Give each entry back by retyping it exactly as written.

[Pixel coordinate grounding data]
== Segment start ==

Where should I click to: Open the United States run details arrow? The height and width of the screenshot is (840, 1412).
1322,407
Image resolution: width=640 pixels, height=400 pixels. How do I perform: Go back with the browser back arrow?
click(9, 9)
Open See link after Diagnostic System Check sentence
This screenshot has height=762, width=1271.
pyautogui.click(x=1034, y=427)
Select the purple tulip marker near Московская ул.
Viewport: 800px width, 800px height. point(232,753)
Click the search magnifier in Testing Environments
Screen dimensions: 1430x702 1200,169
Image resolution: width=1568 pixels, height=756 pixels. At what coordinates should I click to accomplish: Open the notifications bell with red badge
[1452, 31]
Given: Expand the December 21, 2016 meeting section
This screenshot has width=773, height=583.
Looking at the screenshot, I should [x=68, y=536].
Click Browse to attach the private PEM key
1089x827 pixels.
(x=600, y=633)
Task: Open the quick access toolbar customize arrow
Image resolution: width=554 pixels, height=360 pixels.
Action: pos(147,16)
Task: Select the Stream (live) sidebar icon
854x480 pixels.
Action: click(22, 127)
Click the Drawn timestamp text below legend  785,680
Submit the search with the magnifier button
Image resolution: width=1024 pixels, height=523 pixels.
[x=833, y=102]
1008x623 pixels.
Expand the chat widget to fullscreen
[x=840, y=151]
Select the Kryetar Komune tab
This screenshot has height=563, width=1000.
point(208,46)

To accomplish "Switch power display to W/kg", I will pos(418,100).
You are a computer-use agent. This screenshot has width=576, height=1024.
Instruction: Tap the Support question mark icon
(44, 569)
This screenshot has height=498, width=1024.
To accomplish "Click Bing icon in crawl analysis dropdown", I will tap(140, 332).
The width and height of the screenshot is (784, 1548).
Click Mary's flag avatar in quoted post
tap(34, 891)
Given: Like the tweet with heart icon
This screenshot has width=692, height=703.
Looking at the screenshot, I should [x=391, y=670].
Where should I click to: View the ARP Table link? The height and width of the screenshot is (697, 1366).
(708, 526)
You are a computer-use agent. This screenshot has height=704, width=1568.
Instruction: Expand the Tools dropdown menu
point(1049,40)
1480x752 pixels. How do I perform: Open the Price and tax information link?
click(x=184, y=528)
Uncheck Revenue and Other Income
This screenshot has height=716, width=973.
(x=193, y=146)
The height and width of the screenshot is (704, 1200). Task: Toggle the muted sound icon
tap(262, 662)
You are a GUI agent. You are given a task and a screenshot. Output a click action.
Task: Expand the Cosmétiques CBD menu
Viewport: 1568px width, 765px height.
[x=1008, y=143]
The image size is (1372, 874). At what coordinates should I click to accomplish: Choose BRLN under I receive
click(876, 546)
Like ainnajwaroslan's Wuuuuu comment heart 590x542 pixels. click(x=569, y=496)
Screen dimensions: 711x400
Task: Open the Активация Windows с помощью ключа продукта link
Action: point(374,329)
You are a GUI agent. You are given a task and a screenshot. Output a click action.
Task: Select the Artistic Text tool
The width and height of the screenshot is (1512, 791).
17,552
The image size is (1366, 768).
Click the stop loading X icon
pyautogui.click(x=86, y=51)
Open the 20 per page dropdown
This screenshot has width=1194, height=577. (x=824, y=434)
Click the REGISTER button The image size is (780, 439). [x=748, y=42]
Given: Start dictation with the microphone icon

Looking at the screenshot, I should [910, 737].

== Segment end ==

» **The answer**
Where should I click to: Open the United States run details arrow? The height and width of the screenshot is (840, 1412).
1322,407
Image resolution: width=640 pixels, height=400 pixels. How do I perform: Go back with the browser back arrow?
click(9, 9)
Open See link after Diagnostic System Check sentence
This screenshot has height=762, width=1271.
pyautogui.click(x=1034, y=427)
Select the purple tulip marker near Московская ул.
Viewport: 800px width, 800px height. point(232,753)
Click the search magnifier in Testing Environments
Screen dimensions: 1430x702 1200,169
Image resolution: width=1568 pixels, height=756 pixels. At what coordinates should I click to accomplish: Open the notifications bell with red badge
[1452, 31]
Given: Expand the December 21, 2016 meeting section
This screenshot has width=773, height=583.
Looking at the screenshot, I should [x=68, y=536].
Click Browse to attach the private PEM key
1089x827 pixels.
(x=600, y=633)
Task: Open the quick access toolbar customize arrow
Image resolution: width=554 pixels, height=360 pixels.
Action: pos(147,16)
Task: Select the Stream (live) sidebar icon
854x480 pixels.
Action: click(22, 127)
Click the Drawn timestamp text below legend  785,680
Submit the search with the magnifier button
Image resolution: width=1024 pixels, height=523 pixels.
[x=833, y=102]
1008x623 pixels.
Expand the chat widget to fullscreen
[x=840, y=151]
Select the Kryetar Komune tab
This screenshot has height=563, width=1000.
point(208,46)

To accomplish "Switch power display to W/kg", I will pos(418,100).
You are a computer-use agent. This screenshot has width=576, height=1024.
Instruction: Tap the Support question mark icon
(44, 569)
This screenshot has height=498, width=1024.
To accomplish "Click Bing icon in crawl analysis dropdown", I will tap(140, 332).
The width and height of the screenshot is (784, 1548).
Click Mary's flag avatar in quoted post
tap(34, 891)
Given: Like the tweet with heart icon
This screenshot has width=692, height=703.
Looking at the screenshot, I should [x=391, y=670].
Where should I click to: View the ARP Table link? The height and width of the screenshot is (697, 1366).
(708, 526)
You are a computer-use agent. This screenshot has height=704, width=1568.
Instruction: Expand the Tools dropdown menu
point(1049,40)
1480x752 pixels. How do I perform: Open the Price and tax information link?
click(x=184, y=528)
Uncheck Revenue and Other Income
This screenshot has height=716, width=973.
(x=193, y=146)
The height and width of the screenshot is (704, 1200). Task: Toggle the muted sound icon
tap(262, 662)
You are a GUI agent. You are given a task and a screenshot. Output a click action.
Task: Expand the Cosmétiques CBD menu
Viewport: 1568px width, 765px height.
[x=1008, y=143]
The image size is (1372, 874). At what coordinates should I click to accomplish: Choose BRLN under I receive
click(876, 546)
Like ainnajwaroslan's Wuuuuu comment heart 590x542 pixels. click(x=569, y=496)
Screen dimensions: 711x400
Task: Open the Активация Windows с помощью ключа продукта link
Action: point(374,329)
You are a GUI agent. You are given a task and a screenshot. Output a click action.
Task: Select the Artistic Text tool
The width and height of the screenshot is (1512, 791).
17,552
The image size is (1366, 768).
Click the stop loading X icon
pyautogui.click(x=86, y=51)
Open the 20 per page dropdown
This screenshot has width=1194, height=577. (x=824, y=434)
Click the REGISTER button The image size is (780, 439). [x=748, y=42]
Given: Start dictation with the microphone icon

Looking at the screenshot, I should [910, 737].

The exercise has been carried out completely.